Time did. Blue blood remained on the air for another 10 years.

The Catholicism of the Reagan family was a necessary corrective to a church culture that too often places moral law above the worship of God, as if the fifth and sixth commandments were more important than the third. The police know a lot about violations of the Fifth and Sixth, so observance of the Third – Keep Holy the Lord’s Day – is important.

Aside from their unusually devout worship, the Reagans are a reflection of U.S. Catholics as a whole, who overwhelmingly believe that Catholic teaching on homosexuality is outdated. That doesn’t make the doctrine wrong, just unpopular. It means that a family that disagrees is part of the American Catholic landscape.

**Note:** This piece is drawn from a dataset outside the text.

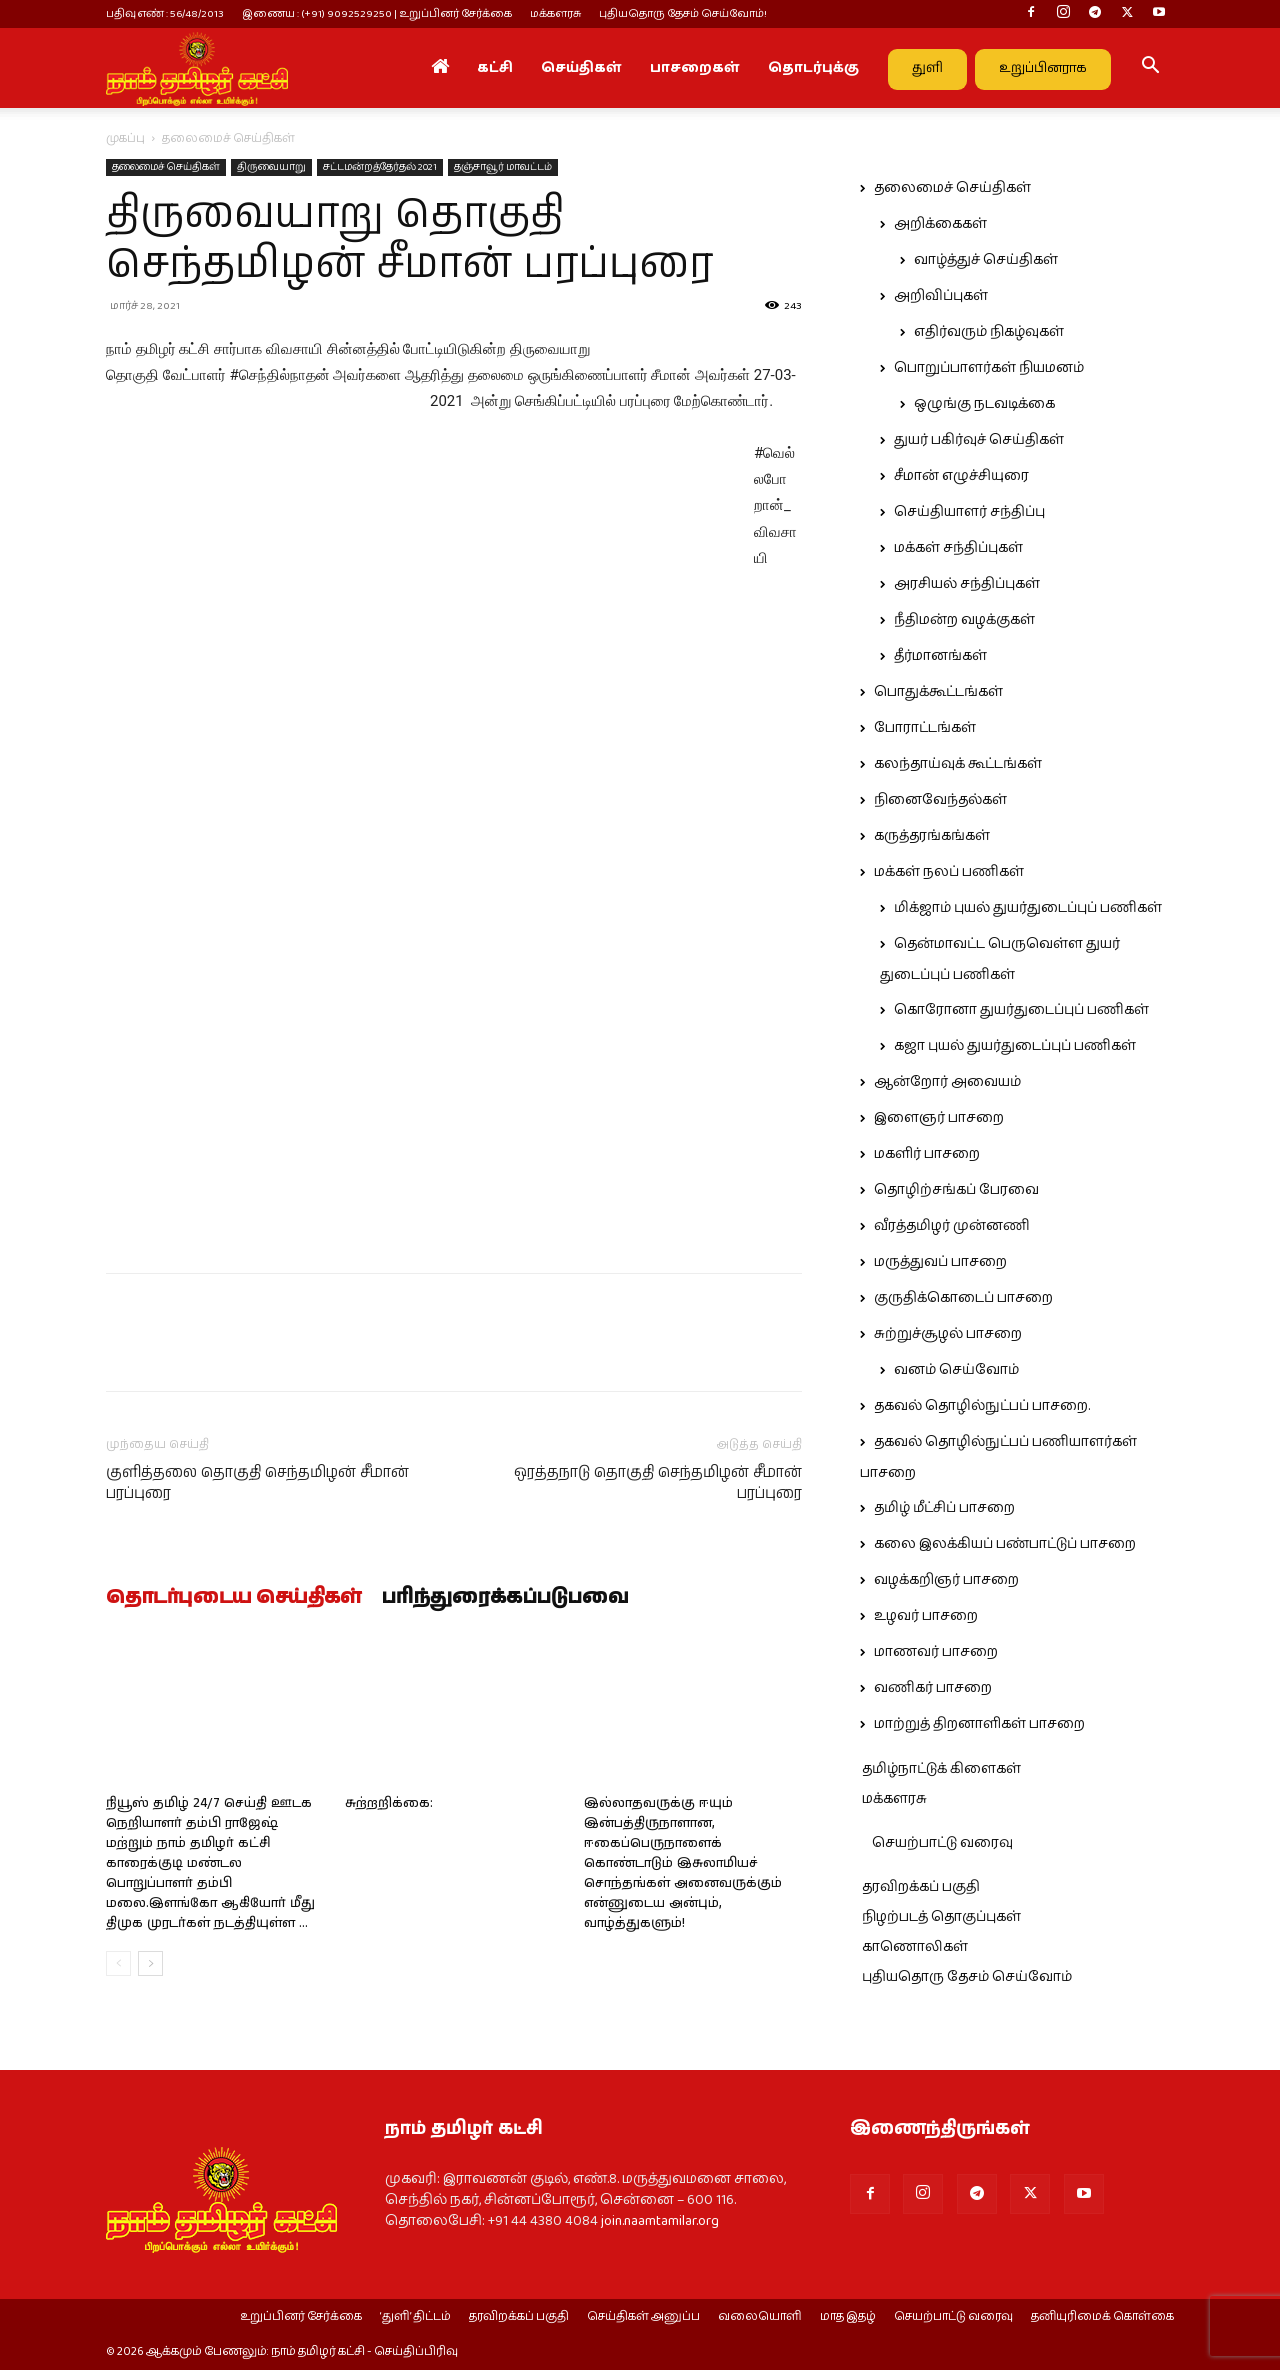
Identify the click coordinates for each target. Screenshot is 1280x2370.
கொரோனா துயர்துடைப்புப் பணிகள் (1021, 1010)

Danny Reagan is played by Donnie Wahlberg, perhaps not coincidentally from a family that is notoriously Catholic in a complicated way. Mark Wahlberg’s career has ranged from real-life racial violence and on-screen profanity to the Hallow prayer app. Jim Wahlberg just made a film about the Eucharist, Jesus is thirsty. Donnie himself leads a public life that sometimes conflicts with Catholic teaching. The TV Reagans aren’t nearly as wild as the real-life Wahlbergs, but the message is similar: Catholic family life is complicated.

Reagan’s family life is unusual in one respect, especially for network television. The main characters Henry, Frank and Danny are all widower fathers. It’s a show that’s unusually about men, about fatherhood, about good men striving to live authentic masculine virtue. In the early seasons, Frank was credited with possible love interests, but as the series matured, the show went in the opposite direction. Married Danny joined his widowed father and grandfather when his wife was murdered.

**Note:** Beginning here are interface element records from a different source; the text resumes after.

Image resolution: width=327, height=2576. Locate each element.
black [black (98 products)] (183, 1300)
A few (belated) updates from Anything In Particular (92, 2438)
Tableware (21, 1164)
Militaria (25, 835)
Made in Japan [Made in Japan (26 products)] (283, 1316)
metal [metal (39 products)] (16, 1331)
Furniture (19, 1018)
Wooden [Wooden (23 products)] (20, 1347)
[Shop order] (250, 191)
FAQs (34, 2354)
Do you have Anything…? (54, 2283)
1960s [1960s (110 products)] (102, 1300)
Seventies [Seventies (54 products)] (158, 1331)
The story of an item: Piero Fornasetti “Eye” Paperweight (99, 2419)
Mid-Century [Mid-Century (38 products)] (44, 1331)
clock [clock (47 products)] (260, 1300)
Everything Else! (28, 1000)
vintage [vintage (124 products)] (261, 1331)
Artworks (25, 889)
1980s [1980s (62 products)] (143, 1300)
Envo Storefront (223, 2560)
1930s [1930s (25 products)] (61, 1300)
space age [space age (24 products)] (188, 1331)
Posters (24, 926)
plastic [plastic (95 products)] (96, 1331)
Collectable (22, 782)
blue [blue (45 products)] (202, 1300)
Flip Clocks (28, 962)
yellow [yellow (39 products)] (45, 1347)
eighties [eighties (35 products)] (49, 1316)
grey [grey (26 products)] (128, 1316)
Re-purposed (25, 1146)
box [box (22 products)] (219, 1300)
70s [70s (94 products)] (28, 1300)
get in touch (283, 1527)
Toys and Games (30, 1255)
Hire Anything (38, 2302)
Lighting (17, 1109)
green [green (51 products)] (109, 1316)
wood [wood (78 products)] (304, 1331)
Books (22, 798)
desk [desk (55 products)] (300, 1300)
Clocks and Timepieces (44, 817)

In a 2020 phone interview with executive producer and writer Kevin Wade – a self-described practicing Catholic – I asked about the focus on men and male characters. Was this a conscious focus at a time when the crisis of masculinity has become a cultural, political and economic problem?

Wade objected. Rather, he said, there is power in “storytelling about people who are so committed to their public service that their personal lives suffer.” After speaking to some priests about the show, it’s a sacrifice.”

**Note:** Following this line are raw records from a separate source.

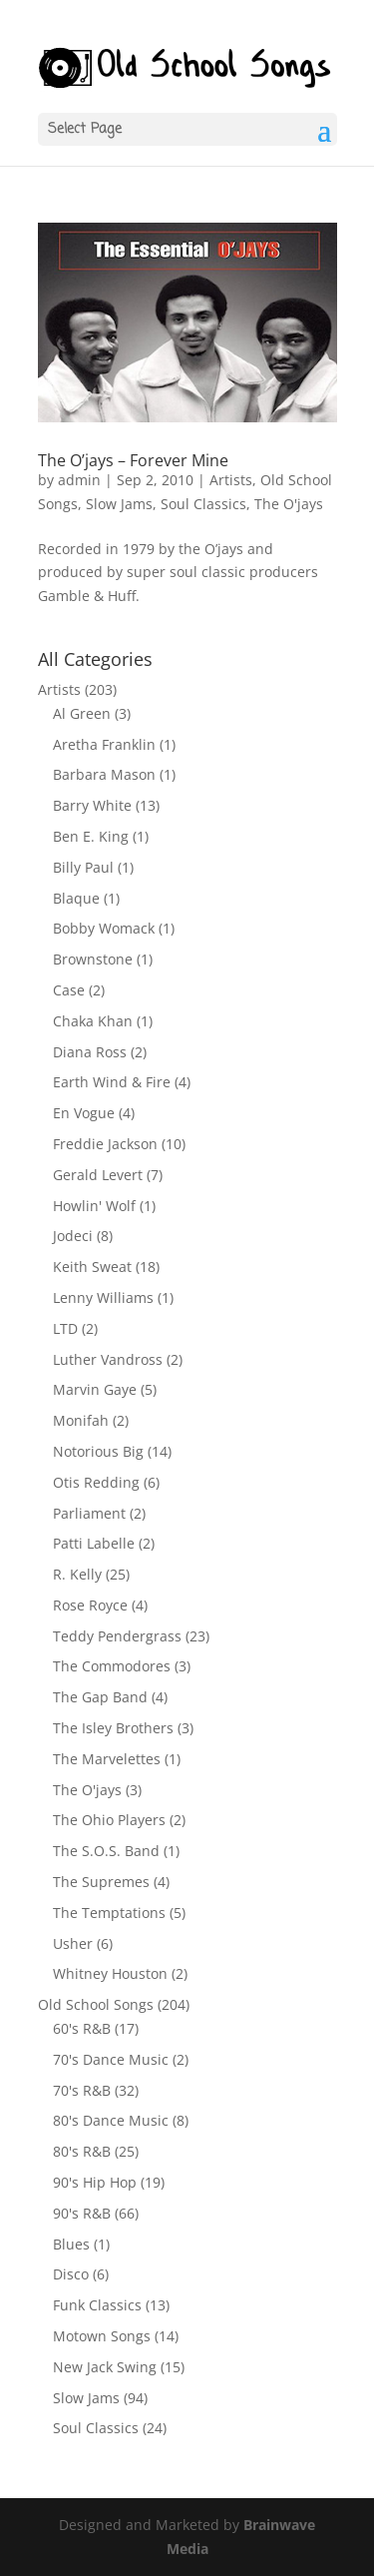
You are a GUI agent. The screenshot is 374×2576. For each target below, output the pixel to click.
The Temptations (109, 1912)
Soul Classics (203, 503)
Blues (71, 2244)
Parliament (89, 1513)
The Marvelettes (107, 1758)
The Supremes (101, 1881)
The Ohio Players (109, 1819)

Perhaps that is why Frank Reagan had a long friendship with the New York archbishop, with whom he shared a remarkable bond. The police commissioner is primarily concerned with subordinates and rivals; The archbishop is something like a peer. In the final season, they take to the streets together incognito – as does Theodore Roosevelt, New York’s first police commissioner – and fear that they have lost credibility as leaders among their respective flocks.

Some of the most powerful episodes revolved around fatherhood, faith and forgiveness. Frank, who had to cope with the murder of his son by corrupt police officers in his own department, knows his loss. He goes to the bedside of a dying gangster to apologize for his own role in the deaths of his wife and grandson. And after Frank has repented, he invites the gangster to confess – not to Frank, but to a priest he has brought with him to prepare the gang boss for eternity.

Another rival is an activist black pastor who stirs up racial animosity against the commissioner. The priest’s son is murdered and Frank offers him the compassion of a father who knows what it means to suffer at one’s own hands. Reconciliation comes when the priest invites Frank to give a eulogy at the funeral.

What will Frank say? What he wanted to say at his own son’s funeral, but he didn’t have the strength at the time. He quotes Aeschylus in Agamemnon:

“And even in sleep the pain that cannot be forgotten falls drop by drop on our hearts, and in our own despair, against our will, wisdom comes through the terrible grace of God.”

For 14 years, with the grace of God, the Reagans endured the rigors of police work on Friday nights. A community of spectators joined them in the midst of cultural crises of faith, fatherhood and brotherhood to join a Catholic family that found strength and comfort every Sunday in the Lord’s house and at the dinner table.